(410a) MicroRNA Profiling and Discovery for Process Enhancement in Chinese Hamster Ovary Cells

Mammalian cell culture has become the predominant system used for the production of recombinant protein therapeutics. Chinese hamster ovary (CHO)-derived cell lines are the most common cell type used in industry for this purpose. The productivities of these cell lines today rival that of professional secretor cells in vivo. Cell engineering via over-expression or knock-down of proteins has been an important strategy to further augment the productivity of these cell lines. Transcriptomic and proteomic studies suggest, however, that the complex traits of high productivity may result from the accumulation of changes in gene expression in many pathways. MicroRNAs (miRNAs), an abundant class of short regulatory RNAs, represent an additional level of gene expression control that could be exploited to manipulate global gene expression profiles. MiRNAs carry out simultaneous post-transcriptional regulation of up to hundreds of transcripts, and they have been implicated in the modulation of nearly all cellular processes, including cell cycle control and regulation of apoptosis.

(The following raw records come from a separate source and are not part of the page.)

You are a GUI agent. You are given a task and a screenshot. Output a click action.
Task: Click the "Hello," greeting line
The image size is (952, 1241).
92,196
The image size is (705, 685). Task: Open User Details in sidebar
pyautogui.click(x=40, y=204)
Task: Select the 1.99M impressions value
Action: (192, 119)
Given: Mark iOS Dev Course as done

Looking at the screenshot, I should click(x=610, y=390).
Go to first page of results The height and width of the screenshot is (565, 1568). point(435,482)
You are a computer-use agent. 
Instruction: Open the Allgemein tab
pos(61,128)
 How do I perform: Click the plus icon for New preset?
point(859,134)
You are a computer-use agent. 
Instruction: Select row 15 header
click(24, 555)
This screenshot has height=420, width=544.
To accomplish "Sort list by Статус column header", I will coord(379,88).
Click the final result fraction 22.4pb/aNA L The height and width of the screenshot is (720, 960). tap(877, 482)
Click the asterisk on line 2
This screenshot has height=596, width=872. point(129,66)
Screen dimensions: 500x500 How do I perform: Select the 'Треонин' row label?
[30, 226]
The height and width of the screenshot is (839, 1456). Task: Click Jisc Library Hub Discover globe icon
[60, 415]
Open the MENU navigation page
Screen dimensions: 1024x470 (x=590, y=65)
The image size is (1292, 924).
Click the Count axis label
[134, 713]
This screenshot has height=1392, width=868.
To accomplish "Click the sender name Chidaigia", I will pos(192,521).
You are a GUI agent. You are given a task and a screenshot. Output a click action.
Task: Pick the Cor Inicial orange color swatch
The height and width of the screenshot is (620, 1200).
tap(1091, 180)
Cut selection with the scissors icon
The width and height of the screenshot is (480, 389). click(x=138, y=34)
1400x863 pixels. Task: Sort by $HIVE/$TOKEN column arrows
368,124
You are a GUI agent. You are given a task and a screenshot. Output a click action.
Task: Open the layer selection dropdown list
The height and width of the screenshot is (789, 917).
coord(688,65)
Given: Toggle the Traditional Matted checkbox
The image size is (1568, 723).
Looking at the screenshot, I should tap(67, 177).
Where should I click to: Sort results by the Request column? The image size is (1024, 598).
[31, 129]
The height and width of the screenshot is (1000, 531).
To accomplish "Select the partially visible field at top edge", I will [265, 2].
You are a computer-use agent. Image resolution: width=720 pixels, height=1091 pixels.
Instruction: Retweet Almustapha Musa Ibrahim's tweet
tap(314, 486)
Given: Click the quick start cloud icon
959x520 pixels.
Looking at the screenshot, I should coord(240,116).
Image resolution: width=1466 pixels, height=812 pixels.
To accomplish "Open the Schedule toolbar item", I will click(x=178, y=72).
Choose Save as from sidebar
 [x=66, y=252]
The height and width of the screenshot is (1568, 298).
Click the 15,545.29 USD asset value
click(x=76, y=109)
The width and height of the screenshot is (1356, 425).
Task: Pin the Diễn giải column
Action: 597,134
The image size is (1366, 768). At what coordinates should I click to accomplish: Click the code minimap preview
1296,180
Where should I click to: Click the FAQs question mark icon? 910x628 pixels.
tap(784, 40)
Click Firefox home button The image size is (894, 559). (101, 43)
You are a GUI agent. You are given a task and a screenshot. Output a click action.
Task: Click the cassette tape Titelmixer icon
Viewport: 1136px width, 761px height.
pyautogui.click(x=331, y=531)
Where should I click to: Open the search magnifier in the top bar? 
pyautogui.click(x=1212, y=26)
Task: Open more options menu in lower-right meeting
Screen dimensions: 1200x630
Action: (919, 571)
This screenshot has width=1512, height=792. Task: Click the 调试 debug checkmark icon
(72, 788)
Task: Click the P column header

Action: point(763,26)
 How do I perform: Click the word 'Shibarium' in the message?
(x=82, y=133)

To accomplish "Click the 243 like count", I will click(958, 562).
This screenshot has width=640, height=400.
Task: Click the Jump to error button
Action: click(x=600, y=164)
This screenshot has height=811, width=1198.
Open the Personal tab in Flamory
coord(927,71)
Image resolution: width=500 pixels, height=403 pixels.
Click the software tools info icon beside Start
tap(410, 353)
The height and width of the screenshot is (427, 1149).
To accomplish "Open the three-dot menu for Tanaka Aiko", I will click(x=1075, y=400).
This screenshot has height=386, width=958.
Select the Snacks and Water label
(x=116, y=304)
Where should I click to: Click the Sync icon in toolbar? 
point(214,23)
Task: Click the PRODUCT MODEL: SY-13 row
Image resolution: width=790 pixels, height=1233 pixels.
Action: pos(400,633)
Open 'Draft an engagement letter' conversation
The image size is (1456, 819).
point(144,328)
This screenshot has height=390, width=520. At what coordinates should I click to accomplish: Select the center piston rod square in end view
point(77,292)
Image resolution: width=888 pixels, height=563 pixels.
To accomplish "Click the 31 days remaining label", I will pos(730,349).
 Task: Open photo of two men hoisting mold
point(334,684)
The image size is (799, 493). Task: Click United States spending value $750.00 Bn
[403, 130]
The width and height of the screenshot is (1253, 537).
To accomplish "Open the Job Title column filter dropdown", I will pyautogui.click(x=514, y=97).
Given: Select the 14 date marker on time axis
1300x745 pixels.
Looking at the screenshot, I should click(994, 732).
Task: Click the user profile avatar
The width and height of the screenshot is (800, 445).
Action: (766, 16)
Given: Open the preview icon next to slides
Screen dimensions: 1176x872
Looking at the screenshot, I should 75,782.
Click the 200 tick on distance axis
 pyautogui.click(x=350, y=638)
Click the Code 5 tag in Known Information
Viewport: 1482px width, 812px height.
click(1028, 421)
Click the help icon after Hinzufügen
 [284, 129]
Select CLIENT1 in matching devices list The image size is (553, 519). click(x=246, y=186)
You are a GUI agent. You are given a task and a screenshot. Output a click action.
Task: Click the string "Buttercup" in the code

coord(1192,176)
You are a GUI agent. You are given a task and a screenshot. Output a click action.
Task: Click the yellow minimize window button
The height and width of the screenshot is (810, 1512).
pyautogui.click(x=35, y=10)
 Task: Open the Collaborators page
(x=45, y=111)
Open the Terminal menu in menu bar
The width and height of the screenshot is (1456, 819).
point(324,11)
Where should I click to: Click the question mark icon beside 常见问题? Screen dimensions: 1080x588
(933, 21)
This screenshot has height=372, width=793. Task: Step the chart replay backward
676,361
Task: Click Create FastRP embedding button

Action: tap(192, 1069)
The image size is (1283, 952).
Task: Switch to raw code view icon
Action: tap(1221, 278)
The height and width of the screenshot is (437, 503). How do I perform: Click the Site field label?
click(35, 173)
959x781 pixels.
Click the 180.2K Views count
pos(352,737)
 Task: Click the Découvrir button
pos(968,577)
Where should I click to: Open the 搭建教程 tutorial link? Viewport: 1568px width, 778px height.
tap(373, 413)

Little work has been published on the global characterization of miRNAs in CHO cells. We show, through ultra high-throughput Illumina Solexa sequencing of seven small RNA libraries prepared from parental and recombinant CHO cell lines of varying productivities, that miRNAs are abundant in CHO cells and are highly conserved with other species. MiRNAs constituted over half of the small RNA sequencing reads, with read counts (a direct measure of transcript abundance) spanning six orders of magnitude. Hundreds of unique miRNAs were identified through sequence orthology across over two dozen different species. Many miRNAs were identified by several reads of slightly different length and sequence. These sequences, termed as isomiRs, are the result of imprecise enzymatic processing or single nucleotide extension during miRNA biogenesis. Importantly, the most abundant of these alternate sequences, often an indication of the most active forms, frequently did not correspond to the most commonly observed sequence in other species.

The sequence data also revealed differential expression of many miRNAs across the seven libraries. Time course miRNA expression dynamics were further investigated using miRNA microarrays in CHO cell lines under productivity-enhancing culture conditions. Potential target mRNAs were identified through the use of publically available target prediction algorithms, and pathway analysis was used to gain biological insight by identifying the major pathways being regulated. These results represent an initial assessment of the extent of miRNA influence in CHO cells, and further studies may facilitate miRNA engineering, representing a new strategy for cell engineering in mammalian cell culture.